Texto proporcionado =>
++++++
Si la oración es un “entretenerse” con el Señor, el contenido de nuestro entretenimiento no puede ser otro que la vida con todo lo que ella nos brinda cada día.
Al Señor no hay que hablarle de lo que nos gustaría que fuese nuestra vida, no hay que hablar usando los verbos al tiempo pasado ni al futuro. Hay que presentarle lo que llevamos en la mano, en el hoy y aquí de nuestra vida.
Oramos lo que nos llena de confianza, lo que nos fortalece y anima; lo que nos alegra y nos llena de gratitud, porque en ello descubrimos la presencia fiel del Señor que nos acompaña.
Pero también oramos nuestros fracasos y dificultades, nuestras tristezas y pecados. Eso que nos sitúa ante el Señor sin falsas pretensiones.
Oramos nuestras incapacidades ante un mundo que nos desborda con su agresividad y sus males; con sus injusticias, sus pobrezas, sus violencias y sus desigualdades.
Oramos con esa realidad que nos empuja suplicar la misericordia a quien ha vencido a la muerte y todo aquello que pretende aplastar al hombre, negándole su dignidad de hijo de Dios.
Oramos la vida con sus sorpresas y sus milagros, con sus imprevistos y con lo más ordinario. Oramos con nuestras historias, conscientes de que se va escribiendo junto con Dios, pues es él quien sostiene nuestra mano.
++++++
Según el texto sobre la oración, ¿qué hay que presentarle al Señor? El listado no hace falta para resolver esta consigna.

Contenido del listado =>
++++++
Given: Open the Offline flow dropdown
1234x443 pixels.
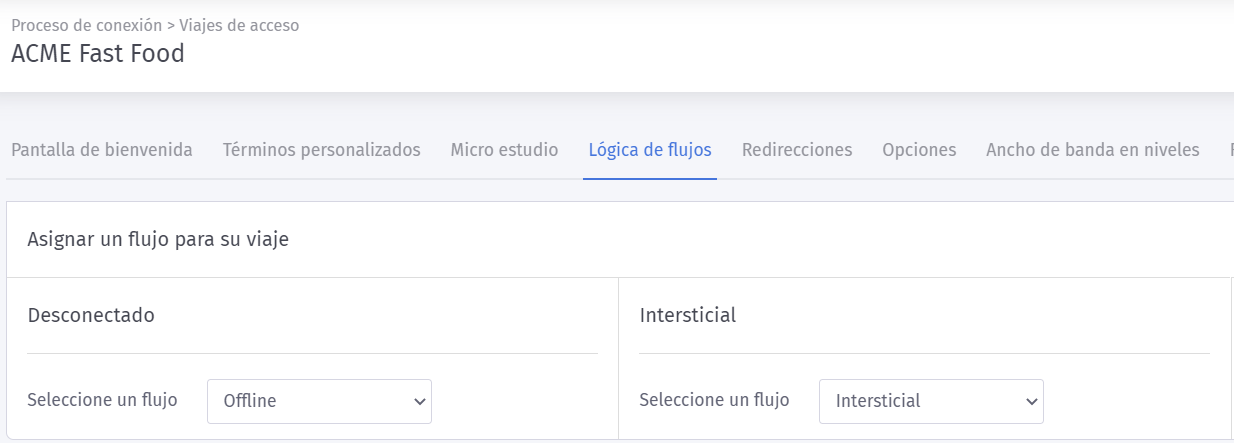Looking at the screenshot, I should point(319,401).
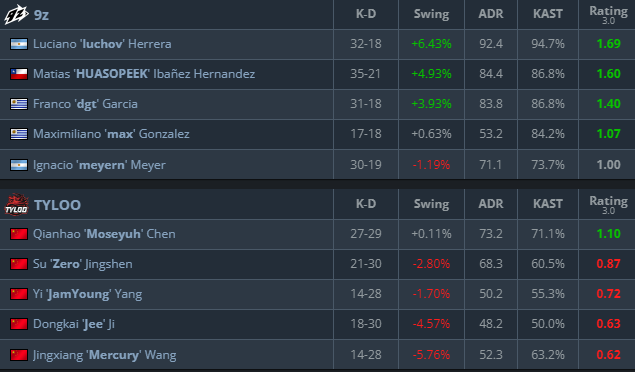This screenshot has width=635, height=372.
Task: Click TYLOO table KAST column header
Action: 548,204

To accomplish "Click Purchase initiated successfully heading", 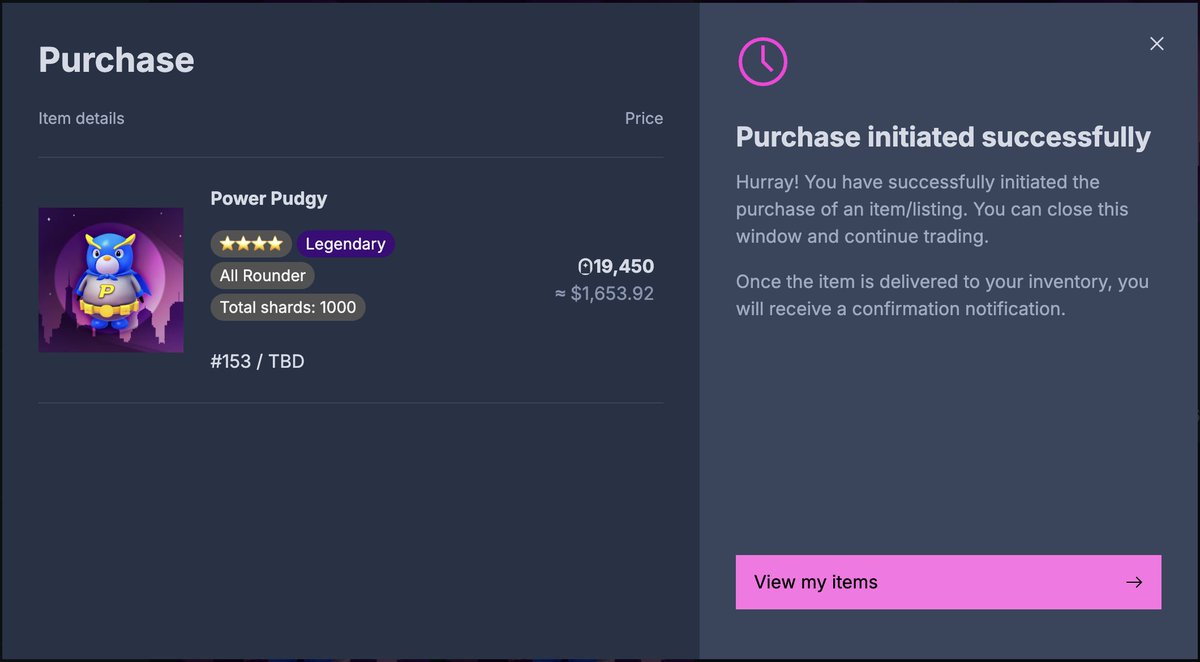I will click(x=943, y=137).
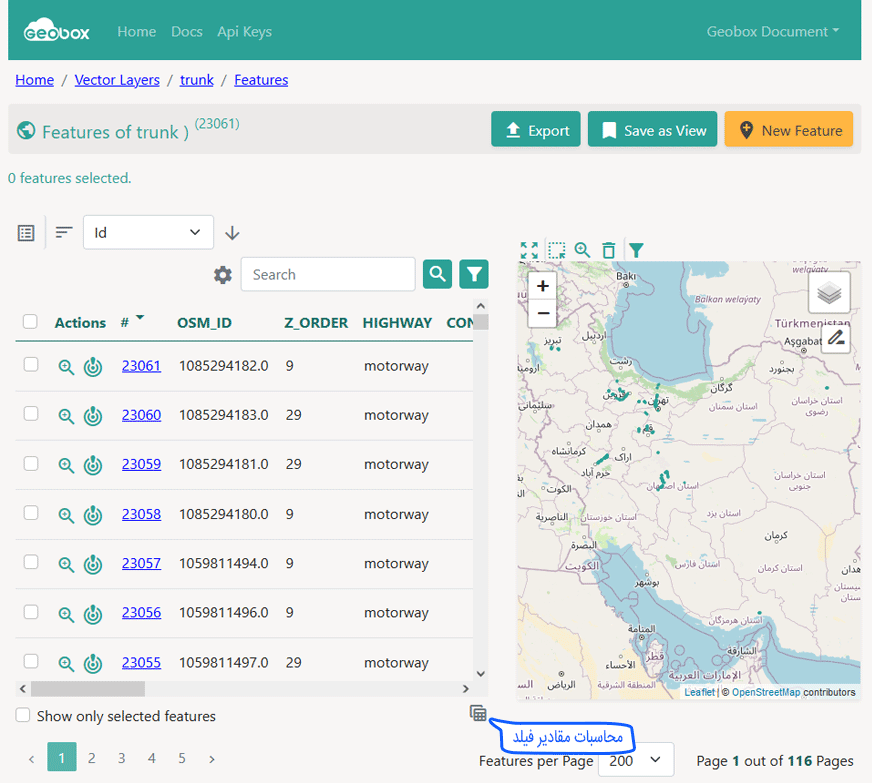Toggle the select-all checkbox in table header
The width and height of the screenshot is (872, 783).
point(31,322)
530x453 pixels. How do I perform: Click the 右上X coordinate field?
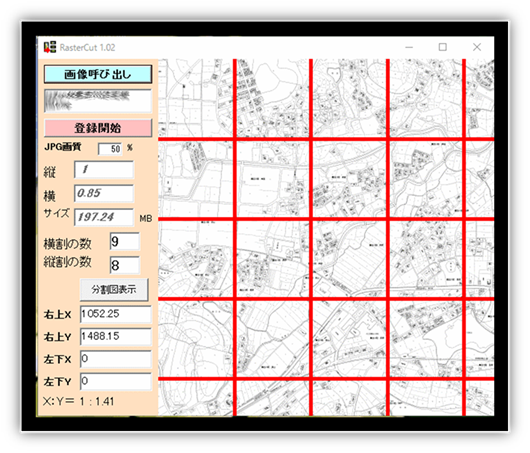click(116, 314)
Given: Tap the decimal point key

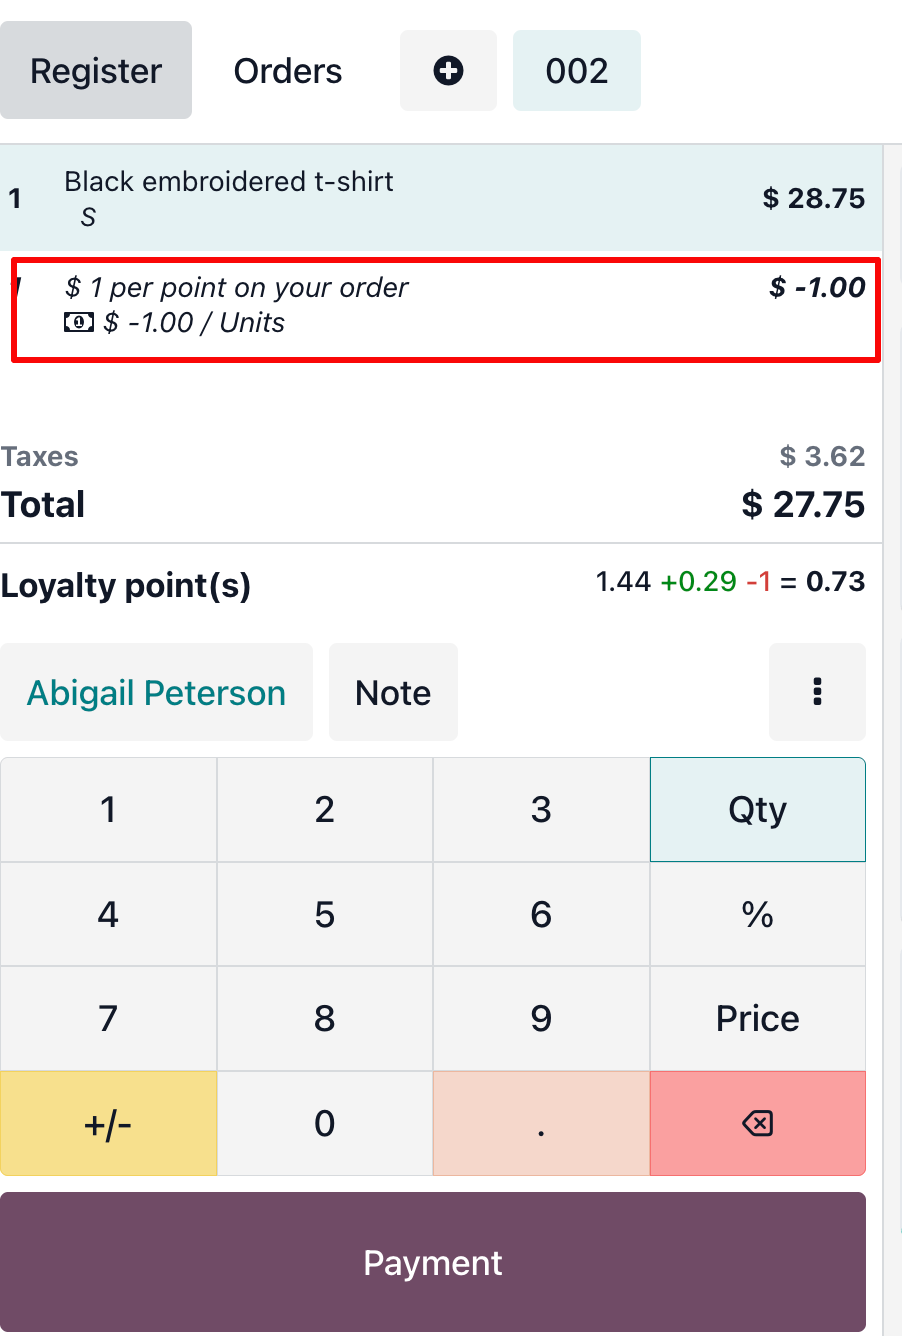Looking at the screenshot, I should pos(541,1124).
++++++
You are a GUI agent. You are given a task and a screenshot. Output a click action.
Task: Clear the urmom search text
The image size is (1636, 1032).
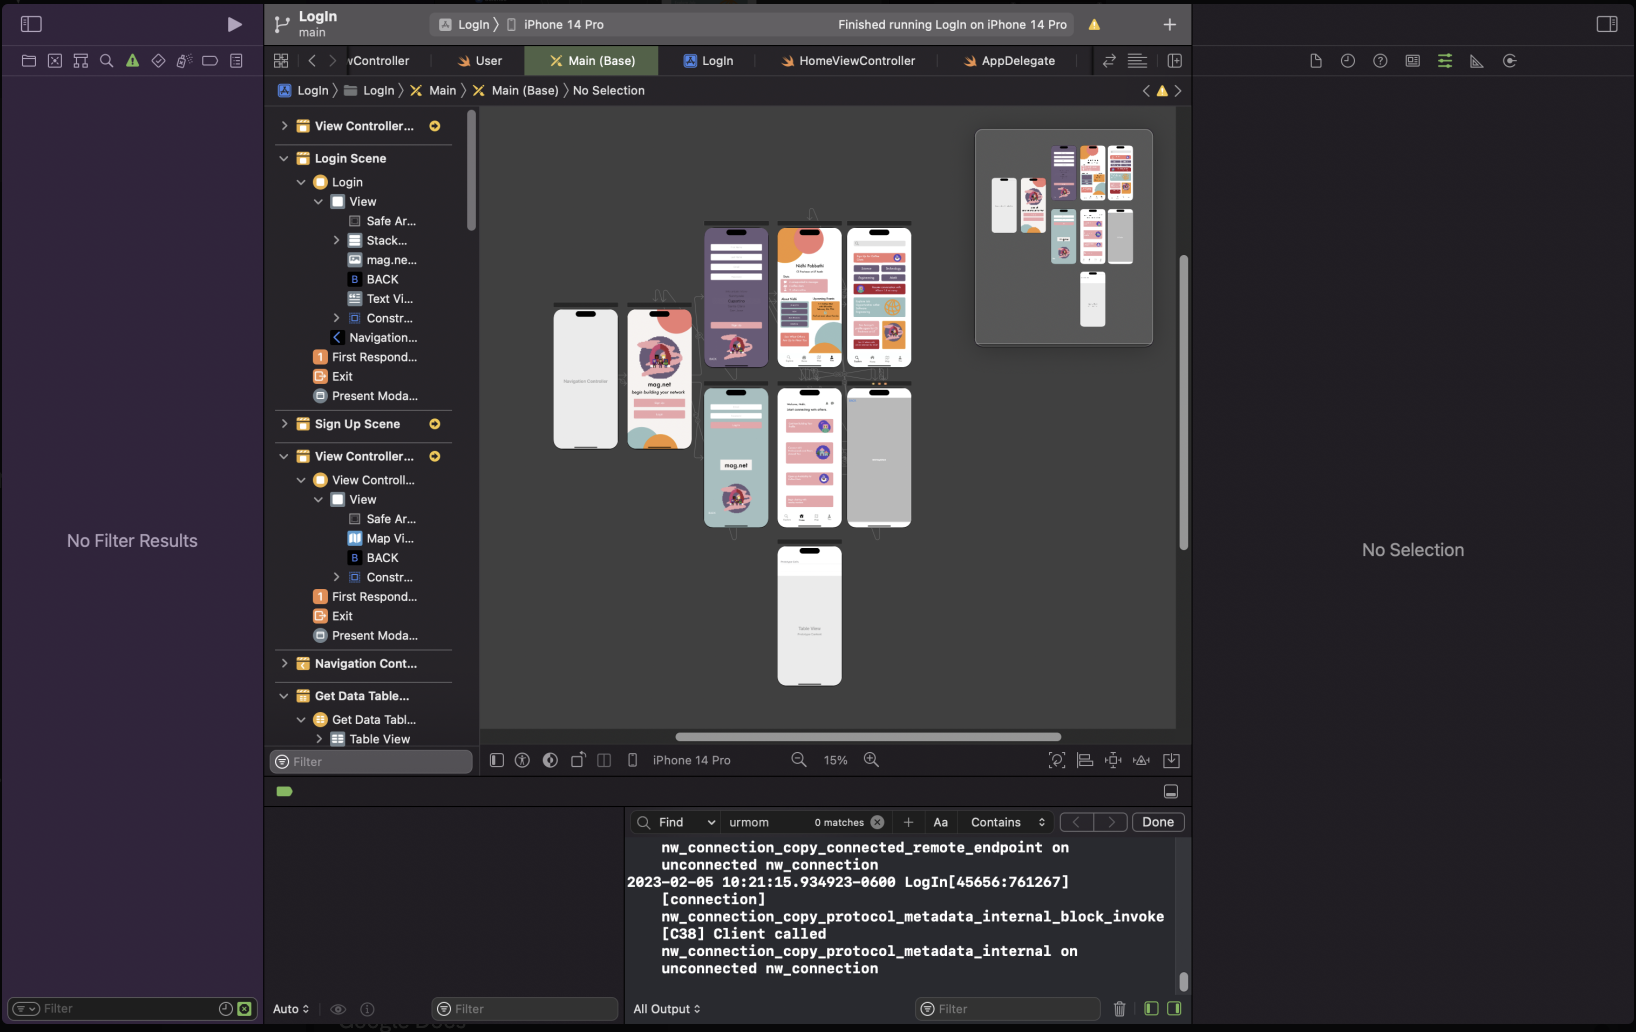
++++++
Respuesta del ejercicio => Hay que presentarle lo que llevamos en la mano, en el hoy y aquí de nuestra vida.